さて、ホテル建設ラッシュの函館。「こんなに出来て大丈夫なの?」と心配する声はあるものの、我々同業以外の観光業界はむしろ歓迎ムードです。それはそうでしょう。ホテルは競争過多になろうと、少なくとも繁忙期はより多くの観光客がやってくるはずだからです。我々同業も、宿泊キャパが現在より2~3割増えても、繁忙期についてはそれほど心配していません。年100日にも満たないとは思いますが。
しかし、現在でもGWや夏休みなどのトップシーズンは、どこの観光施設も混み合い、時折苦情を受けることもあります。函館観光の最高峰、夜景を一望できる函館山山頂展望台は繁忙期は常に大混雑。また時期によっては日本人を探すのに苦労するほど異国語が飛び交っています。繁忙期にこれ以上人が増えると、ロープウェイに乗るにも今以上の長蛇の列が予想されます。折角の世界に誇る夜景も「辟易とした」と思われることが今以上に多くなるかもしれません。
これは飲食店にも言えることです。人気店の繁忙期は今でも行列状態で、薦めたお店で「食べるのに何十分も並んだ」と御叱りを受けることも稀にあり、こんなことが常態化すれば函館観光のイメージダウンとなって、逆に国内客を中心に足が遠のくことにもなりかねません。
人口が減少する中、交流人口の増加によって地域経済を活性化させることにはもちろん大賛成で、伸びしろのある外国人観光客がもっと増えてくれなければ、大量供給されるなか我々宿泊業は生きてはいけません。しかし、このまま無秩序に宿泊施設建設を認め、入込を増やすことだけを考えていては、世界の観光先進都市のようにオーバーツーリズムが現実になるかもしれません。
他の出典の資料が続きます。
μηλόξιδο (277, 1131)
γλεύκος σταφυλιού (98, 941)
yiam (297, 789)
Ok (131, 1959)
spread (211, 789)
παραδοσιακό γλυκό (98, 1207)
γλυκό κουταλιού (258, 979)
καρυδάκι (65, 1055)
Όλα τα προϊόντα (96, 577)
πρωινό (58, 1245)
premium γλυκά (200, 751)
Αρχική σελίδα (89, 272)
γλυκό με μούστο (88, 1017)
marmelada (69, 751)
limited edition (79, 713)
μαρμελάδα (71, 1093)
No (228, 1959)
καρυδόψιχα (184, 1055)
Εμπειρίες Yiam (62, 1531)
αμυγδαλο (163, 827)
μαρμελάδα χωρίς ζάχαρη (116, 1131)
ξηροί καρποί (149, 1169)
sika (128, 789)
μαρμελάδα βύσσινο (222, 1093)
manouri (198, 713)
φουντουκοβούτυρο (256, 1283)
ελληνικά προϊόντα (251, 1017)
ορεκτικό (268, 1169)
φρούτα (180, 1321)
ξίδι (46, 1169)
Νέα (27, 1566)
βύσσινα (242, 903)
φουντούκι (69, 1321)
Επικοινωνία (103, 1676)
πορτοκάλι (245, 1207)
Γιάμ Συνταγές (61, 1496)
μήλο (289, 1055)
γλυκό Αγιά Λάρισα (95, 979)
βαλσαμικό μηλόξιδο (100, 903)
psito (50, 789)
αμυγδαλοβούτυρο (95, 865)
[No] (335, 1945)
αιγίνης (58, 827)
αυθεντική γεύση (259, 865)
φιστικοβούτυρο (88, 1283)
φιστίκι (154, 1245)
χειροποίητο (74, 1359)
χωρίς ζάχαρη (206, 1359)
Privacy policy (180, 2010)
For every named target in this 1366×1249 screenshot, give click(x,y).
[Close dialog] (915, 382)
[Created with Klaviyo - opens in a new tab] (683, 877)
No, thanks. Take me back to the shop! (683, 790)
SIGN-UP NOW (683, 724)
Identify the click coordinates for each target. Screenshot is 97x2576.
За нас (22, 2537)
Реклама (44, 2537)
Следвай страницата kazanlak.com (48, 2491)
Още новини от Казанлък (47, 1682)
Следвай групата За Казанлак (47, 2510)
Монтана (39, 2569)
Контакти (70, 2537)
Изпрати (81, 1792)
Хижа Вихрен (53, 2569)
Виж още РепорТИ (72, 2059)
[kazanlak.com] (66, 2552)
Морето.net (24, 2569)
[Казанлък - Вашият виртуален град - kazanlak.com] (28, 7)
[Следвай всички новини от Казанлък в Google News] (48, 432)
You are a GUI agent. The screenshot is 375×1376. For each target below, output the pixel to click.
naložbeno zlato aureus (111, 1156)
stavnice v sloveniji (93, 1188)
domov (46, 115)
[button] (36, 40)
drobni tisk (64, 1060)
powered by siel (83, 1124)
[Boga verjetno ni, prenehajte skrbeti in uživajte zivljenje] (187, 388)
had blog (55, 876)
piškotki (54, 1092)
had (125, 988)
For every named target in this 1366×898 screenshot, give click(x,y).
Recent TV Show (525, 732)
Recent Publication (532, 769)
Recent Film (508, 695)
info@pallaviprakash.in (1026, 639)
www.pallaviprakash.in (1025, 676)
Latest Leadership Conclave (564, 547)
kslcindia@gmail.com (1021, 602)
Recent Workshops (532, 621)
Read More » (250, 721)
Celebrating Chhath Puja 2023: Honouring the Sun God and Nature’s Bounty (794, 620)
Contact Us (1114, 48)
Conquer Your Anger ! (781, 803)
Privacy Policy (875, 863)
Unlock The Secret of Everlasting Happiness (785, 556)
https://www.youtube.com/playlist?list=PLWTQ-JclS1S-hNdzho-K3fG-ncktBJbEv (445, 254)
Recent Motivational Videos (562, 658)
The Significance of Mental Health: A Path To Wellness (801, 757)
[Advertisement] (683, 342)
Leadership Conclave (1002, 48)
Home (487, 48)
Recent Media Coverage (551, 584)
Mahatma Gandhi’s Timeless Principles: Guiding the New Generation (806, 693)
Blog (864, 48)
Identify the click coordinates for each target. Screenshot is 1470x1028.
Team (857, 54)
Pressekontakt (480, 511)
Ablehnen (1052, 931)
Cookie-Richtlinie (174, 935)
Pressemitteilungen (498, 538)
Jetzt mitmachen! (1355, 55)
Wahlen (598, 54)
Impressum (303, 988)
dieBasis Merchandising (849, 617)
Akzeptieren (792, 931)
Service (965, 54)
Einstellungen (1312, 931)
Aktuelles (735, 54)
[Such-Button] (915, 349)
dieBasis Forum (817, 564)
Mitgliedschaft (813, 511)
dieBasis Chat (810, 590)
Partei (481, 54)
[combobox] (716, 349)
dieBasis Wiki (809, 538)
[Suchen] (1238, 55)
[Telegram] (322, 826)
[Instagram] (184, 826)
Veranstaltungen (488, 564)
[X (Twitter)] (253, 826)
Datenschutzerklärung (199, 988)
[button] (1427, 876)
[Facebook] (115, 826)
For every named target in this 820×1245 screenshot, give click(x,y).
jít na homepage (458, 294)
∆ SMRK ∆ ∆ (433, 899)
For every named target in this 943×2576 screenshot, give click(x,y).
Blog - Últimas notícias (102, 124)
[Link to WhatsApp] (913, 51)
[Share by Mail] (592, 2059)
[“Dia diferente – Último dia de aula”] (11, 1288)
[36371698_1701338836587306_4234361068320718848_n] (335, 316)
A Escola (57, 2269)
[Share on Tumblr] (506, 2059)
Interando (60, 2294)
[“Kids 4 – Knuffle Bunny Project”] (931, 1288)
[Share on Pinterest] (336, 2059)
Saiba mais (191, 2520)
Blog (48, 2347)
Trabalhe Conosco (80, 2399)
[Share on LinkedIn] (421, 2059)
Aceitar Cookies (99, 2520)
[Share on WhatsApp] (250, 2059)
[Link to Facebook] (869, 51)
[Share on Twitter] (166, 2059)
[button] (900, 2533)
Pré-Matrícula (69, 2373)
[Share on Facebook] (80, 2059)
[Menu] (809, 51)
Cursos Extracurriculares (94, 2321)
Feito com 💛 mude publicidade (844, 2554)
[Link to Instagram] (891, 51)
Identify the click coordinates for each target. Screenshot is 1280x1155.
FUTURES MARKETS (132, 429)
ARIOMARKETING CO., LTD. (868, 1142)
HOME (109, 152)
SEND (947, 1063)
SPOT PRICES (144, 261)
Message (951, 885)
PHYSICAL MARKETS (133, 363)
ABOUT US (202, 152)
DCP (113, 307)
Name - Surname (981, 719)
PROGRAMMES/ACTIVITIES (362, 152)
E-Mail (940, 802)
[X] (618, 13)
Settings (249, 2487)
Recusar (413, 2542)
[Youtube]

若松埠頭が整備され、クルーズ船が市街地近くに停泊できるようになった函館ですが、世界を代表する観光都市のベネチアやアムステルダムでは、クルーズ船の受入を制限したり、停泊する場所を市街地から遠ざけることも計画されているようです。降りる人の数ほど街にお金が落ちず、市民の不満の声の方が大きくなっているとのことです。また、観光地によっては1日に訪れる観光客の数を制限したり、市街地での民泊を禁止しているところもあるようです。
もちろん、街に観光客が来なくて困るより、多すぎるくらいの方が良いのでしょうが、繁忙期の受入体制は、この街の将来のためにも検討すべき時に来ていると思います。